Managing Chronic Pain

…by Paige Bartlett, de Tornyay Center for Healthy Aging

According to the CDC, one in five adults has chronic pain. Chronic pain becomes increasingly common as we age. For some, chronic pain can make it hard to function and complete basic daily tasks.

“Think of pain like an alarm system,” a group of UW Accelerated Bachelor of Science in Nursing students wrote in a chronic pain information sheet. “When you are hurt, the alarm system activates and sends a message to the brain that you need to take action. In approximately one in four people, the alarm system does not calm down and stays extra sensitive. This is when pain becomes chronic.”
The students, Maria Cosgrove, Peter Lam and Val Tyler, created the information sheet as a part of their project with Full Life with the aim of helping clients tackle chronic pain. However, the COVID-19 pandemic presented unique challenges to the students’ project. “We never got to actually see our clients,” said Lam. “[So] we wanted to work with the people who were with the clients the most. And that was the care coordination team.”

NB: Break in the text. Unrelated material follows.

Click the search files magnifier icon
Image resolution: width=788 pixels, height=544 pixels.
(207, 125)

Health home care coordinators at Full Life work with their clients to connect them with services, plan their care and treatment, and provide health education. During COVID-19, the care coordinators have been meeting with their clients through virtual telehealth appointments.
The students put together a chronic pain fact sheet that care coordinators could share with clients. They also developed an information packet for the care coordinators and a guide for having pain management conversations with their clients. Overall, the project was well received by the coordinators. They were interested in having similar resource materials for other conditions.

The students tailored the content to different levels of readers, as clients may have different first languages and levels of education. The sheet listed different pain management strategies such as exercise, repositioning, physical therapy, breathing exercises and clinical psychology, as well as common myths about chronic pain. One myth was “it’s best to tough it out” when, in fact, pain management can be an important part of being able to complete daily tasks. Another myth was that pain just a part of growing older. “You get some degeneration in your joints and there is natural aging that happens,” said Cosgrove. “But being in consistent chronic pain that is affecting your daily life and your activities is not normal.”

The information packet for the care coordinators included resources on how to access non-pharmacological treatments, such as a free mindfulness-based stress reduction course at palousemindfulness.com, and free acupuncture for veterans at Seattle Acupuncture for Veterans. The packet also had information on local buprenorphine or methadone clinics and how clients can access them.

“We included the Suboxone or Methadone because there’s a lot of evidence to support that long term use of opioids is not a very effective way to deal with chronic pain, and it comes with a lot of risks,” said Tyler. “Instead of taking opioids for a long time, clients can consider Suboxone because it’s a safer option than long-term opioids.”

Many pain management strategies instead of, or in addition to, medication can be effective and safe – although individuals with chronic pain should talk to their health care provider before changing their pain treatment plan.

“It was a little eye opening, the extent of the non-pharmacological interventions [available],” said Cosgrove.